After the first episode of “Loki” revealed that the variant that Mobius (Owen Wilson) and the Time Variance Authority have been chasing down is another version of Loki (Tom Hiddleston) himself, the second episode ended with a major cliffhanger that it was Di Martino’s female version of the God of Mischief that was creating all sorts of havoc on the “sacred timeline.”
Di Martino even wore a version of Loki’s outfit from “The Avengers” complete with the horns. But Herron said that all might not be what it seems, which seems par for the course with anything involving the Trickster God.
A popular fan theory is that Di Martino is not Lady Loki but in fact Sylvie Lushton, also known as The Enchantress. In the comics, Sylvie (who has blond hair, while Loki typically sports brunette locks) is a human given special abilities by Loki that are modeled after the goddess Amora (who went by the name, you guessed it, Enchantress).
Though she’s not a normal human — she was actually created by Loki. A female Loki.

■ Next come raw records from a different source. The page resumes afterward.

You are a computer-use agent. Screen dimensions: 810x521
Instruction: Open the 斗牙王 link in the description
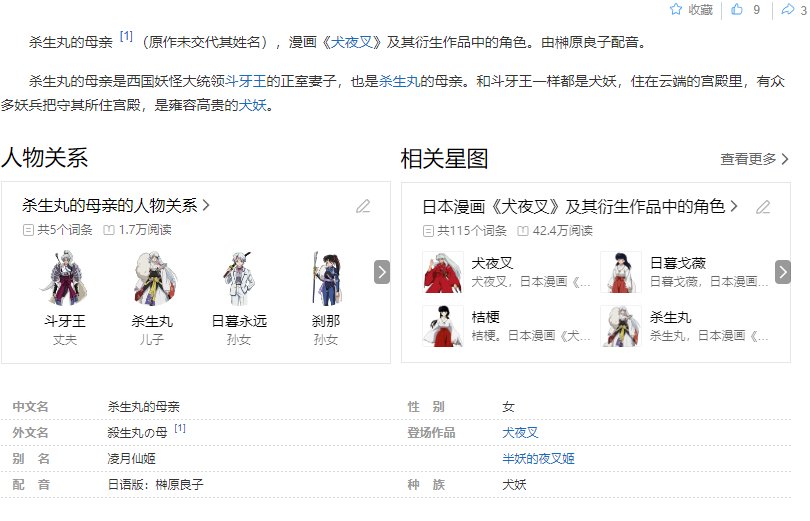tap(245, 81)
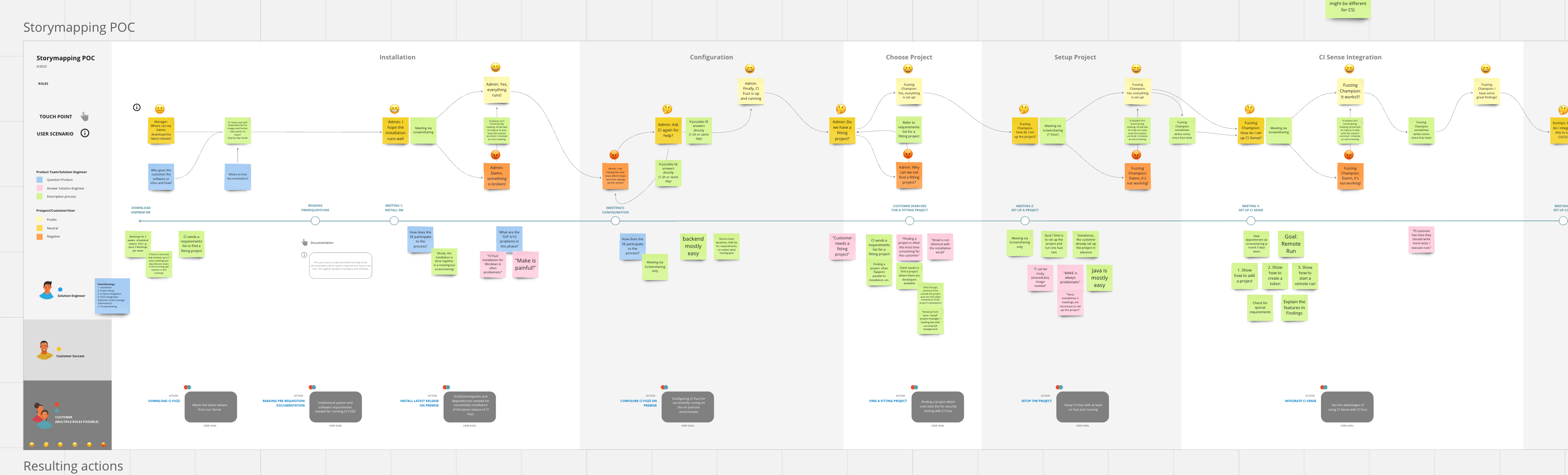1568x475 pixels.
Task: Click the Customer Success avatar
Action: pos(44,350)
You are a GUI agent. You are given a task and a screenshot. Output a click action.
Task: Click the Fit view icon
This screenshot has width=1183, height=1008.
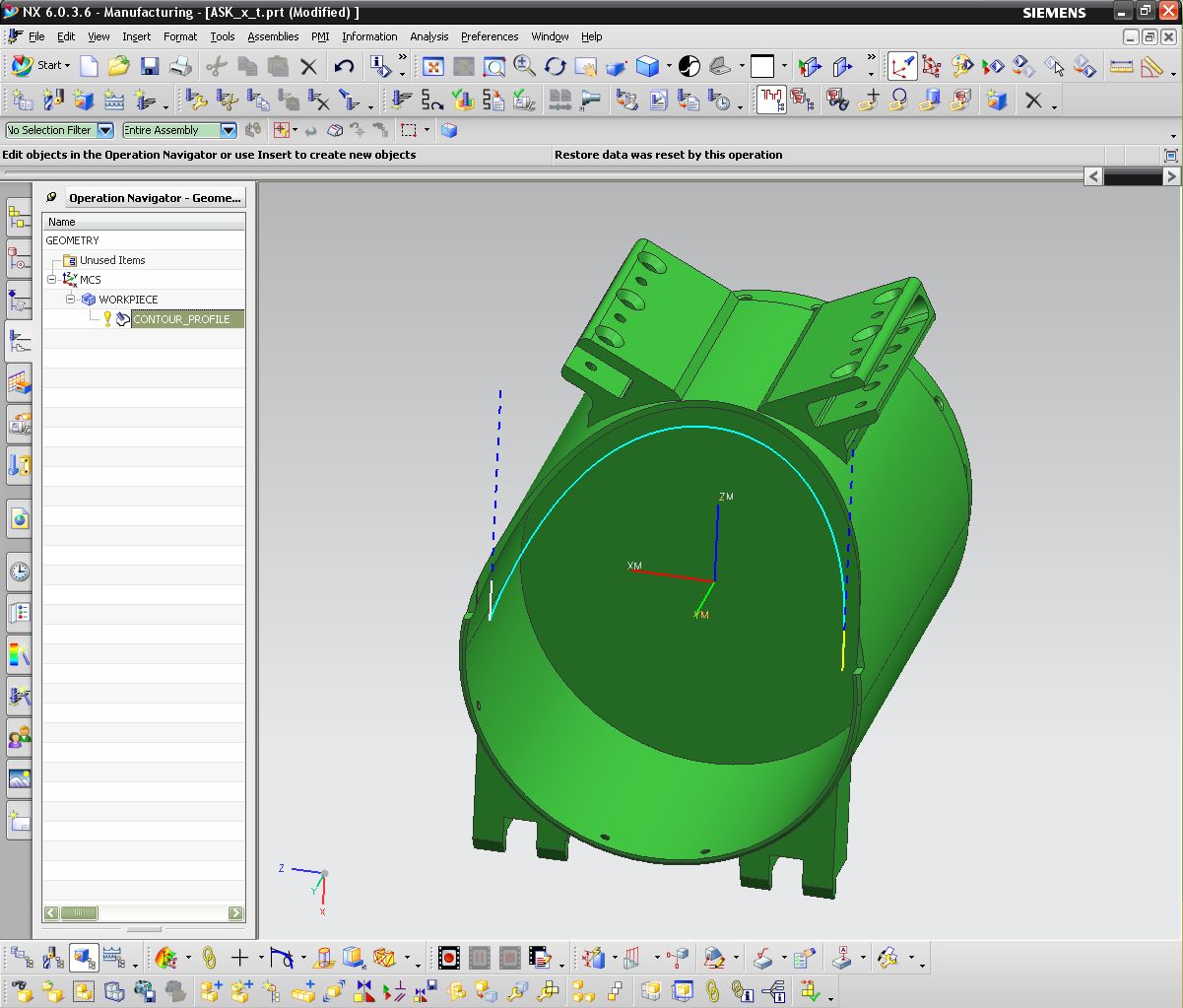(431, 66)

This fan theory got even more legs when the Castilian Spanish version of the credits after the second episode lists Di Martino as “Sylvie” — in all other versions she’s described as “The Variant.”
Herron says we’re supposed to be just as confused as Loki is by the end of the episode as to who really is this mysterious woman.
“We’re told that they are a Loki, and then the hood comes down — but are they a Loki? Are they not? We wanted to leave questions in regards to that identity at the end of this episode, and that’s definitely something that we do get into next week and beyond,” she said.
If she’s not Loki, the next question would be the same one we have about everything on this show: what’s going on? There didn’t seem to be much ambiguity when Di Martino showed up, since she was wearing what looked very much like a Loki costume, with horns and everything — which is not part of the Enchantress costume. It’s a conclusion the TVA had already jumped to as well.
If she isn’t Loki — which, if Herron is casting doubt, then she probably isn’t — then the obvious guess is that there is another Loki out there who brought Di Martino’s character into being. That Loki would be sticking to the shadows while using this woman as a decoy Loki.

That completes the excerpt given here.